▸ **PROBLEM STATEMENT**
Nothing in the records may be changed; retype them in full.

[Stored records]
BEGIN
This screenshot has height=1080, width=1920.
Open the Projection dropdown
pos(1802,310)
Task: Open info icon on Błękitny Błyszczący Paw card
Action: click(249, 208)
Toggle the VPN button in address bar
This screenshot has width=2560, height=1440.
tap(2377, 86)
END
▸ **ANSWER SPACE**
This screenshot has height=1080, width=1920.
Open the Projection dropdown
pos(1802,310)
Task: Open info icon on Błękitny Błyszczący Paw card
Action: click(249, 208)
Toggle the VPN button in address bar
This screenshot has width=2560, height=1440.
tap(2377, 86)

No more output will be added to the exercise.